WASHINGTON — Vietnamese Prime Minister Pham Minh Chinh has instructed his Cabinet to prepare for a possible global trade war following the announcement by U.S. President Donald Trump, who imposed tariffs of 10% on all Chinese products.
“Prepare for the possibility of a world trade war this year,” the Prime Minister stated during a Cabinet meeting on Wednesday, as reported by the Dan Tri online newspaper.
Pham’s comments came after Trump declared a pause in the threatened tariffs against Mexico and Canada for 30 days. He emphasized that the global and regional situations are “developing very unpredictably, directly affecting our country, especially on exports, production and business, and the macro economy.”
The potential for a global trade war raises concerns about retaliatory tariffs, which could disrupt supply chains and narrow Vietnam’s export markets, thereby posing significant risks to the Vietnamese economy.
Although Pham did not specifically reference Trump’s tariffs on Chinese products, there are rising fears that these tariffs may increase product prices and diminish consumer purchasing power in Vietnam. The Vietnamese economy is highly open and relies heavily on exports and foreign direct investment, with China being its leading trade partner.
Vietnamese businesses and consumers are preparing for U.S. tariffs on China to elevate costs of certain goods, particularly as the country imports machinery and electronic devices from the U.S., which often contain components sourced from China.
Analysts predict that Vietnam may face pressure from Beijing to import more Chinese products as the U.S. imposes higher tariffs on these items. Nguyen Quang A, an economic political observer and businessman in Hanoi, noted, “Vietnam may be under pressure to import more products from China as Chinese products are levied higher tariffs by the U.S.”
There are expectations that as American markets tighten for Chinese companies, those businesses may increasingly seek out regional trading partners, such as Vietnam. In 2024, Vietnam’s exports to China reached $61.2 billion, while imports surged to $144 billion, according to the Vietnam Chamber of Commerce and Industry.
In contrast, with the United States, Vietnam experienced a trade surplus in 2024 that exceeded $123 billion, as reported by Reuters. Analysts suggest that Hanoi’s commitments to import more from the U.S. and other offsetting measures could help Vietnam navigate the tariffs imposed by the Trump administration.
Nguyen pointed out a significant hidden risk for Vietnam: Chinese companies setting up factories within Vietnam to import products solely for re-export. This practice allows them to repackage Chinese products with minimal labor from inexpensive Vietnamese workers and export them under the “Made in Vietnam” label to circumvent tariffs. “Chinese businesses [are] moving to Vietnam and are processing their imported materials from China and then labeling their products as ‘Made in Vietnam’ before exporting to the U.S. The U.S. will definitely examine this issue carefully,” Nguyen said.
Given Vietnam’s long-standing geopolitical tensions with China, there are risks of retaliatory measures from Beijing, which has indicated it will impose tariffs on some U.S. goods shortly.
Nonetheless, Vietnam seemed to gain significantly in Trump’s first-term trade war with China, attracting manufacturers seeking to avoid Chinese tariffs.

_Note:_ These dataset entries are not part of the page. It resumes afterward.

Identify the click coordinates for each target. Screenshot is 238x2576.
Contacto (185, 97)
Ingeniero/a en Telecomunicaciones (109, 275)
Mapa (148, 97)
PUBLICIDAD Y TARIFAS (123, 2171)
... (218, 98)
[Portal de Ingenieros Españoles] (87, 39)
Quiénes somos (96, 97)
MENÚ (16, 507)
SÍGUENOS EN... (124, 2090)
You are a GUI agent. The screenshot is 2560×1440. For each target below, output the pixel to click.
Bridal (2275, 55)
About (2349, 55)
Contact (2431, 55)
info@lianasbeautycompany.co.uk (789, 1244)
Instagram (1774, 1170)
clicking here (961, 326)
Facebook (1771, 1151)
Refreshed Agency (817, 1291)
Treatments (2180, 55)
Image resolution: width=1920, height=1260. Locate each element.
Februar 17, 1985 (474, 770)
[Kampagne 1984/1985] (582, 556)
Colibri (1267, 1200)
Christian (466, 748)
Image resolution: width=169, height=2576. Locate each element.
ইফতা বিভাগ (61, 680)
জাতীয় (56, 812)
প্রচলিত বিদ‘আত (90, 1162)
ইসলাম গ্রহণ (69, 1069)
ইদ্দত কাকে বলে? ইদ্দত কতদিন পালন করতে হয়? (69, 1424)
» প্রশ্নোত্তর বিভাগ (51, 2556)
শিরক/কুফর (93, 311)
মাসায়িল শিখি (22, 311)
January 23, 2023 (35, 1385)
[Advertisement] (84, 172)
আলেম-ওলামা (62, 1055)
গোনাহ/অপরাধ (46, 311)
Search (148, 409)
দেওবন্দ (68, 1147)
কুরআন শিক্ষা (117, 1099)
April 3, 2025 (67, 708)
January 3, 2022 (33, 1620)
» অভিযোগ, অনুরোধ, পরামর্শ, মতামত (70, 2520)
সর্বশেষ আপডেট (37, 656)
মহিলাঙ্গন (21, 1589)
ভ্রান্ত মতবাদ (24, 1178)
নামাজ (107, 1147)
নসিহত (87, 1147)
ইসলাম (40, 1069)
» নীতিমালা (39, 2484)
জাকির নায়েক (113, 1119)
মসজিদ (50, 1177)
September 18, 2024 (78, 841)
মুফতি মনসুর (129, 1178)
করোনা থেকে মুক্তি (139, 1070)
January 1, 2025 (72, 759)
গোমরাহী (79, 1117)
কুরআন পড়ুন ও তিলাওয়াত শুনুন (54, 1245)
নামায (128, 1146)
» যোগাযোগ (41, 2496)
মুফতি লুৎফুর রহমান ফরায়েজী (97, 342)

If Trump’s tariffs extend to Vietnam, the economic consequences could ripple across trade balances, exchange rates, supply chains, and foreign direct investment, stated Vo Tri Thanh, former vice president at the Central Institute for Economic Management and a member of the National Financial and Monetary Policy Advisory Council, in Vietnam News.
The sweeping tariffs have triggered a phenomenon of goods being stockpiled in Vietnam and the region to avoid tax hikes, which has increased demand for container shipping and driven freight costs to new heights.
Despite these pressures, Vietnam may find itself well-positioned to capitalize on shifts in global supply chains. Nguyen Hong Dien, Vietnam’s Minister of Industry and Trade, explained to Tuoi Tre Online that the country could attract more investment in high-value sectors.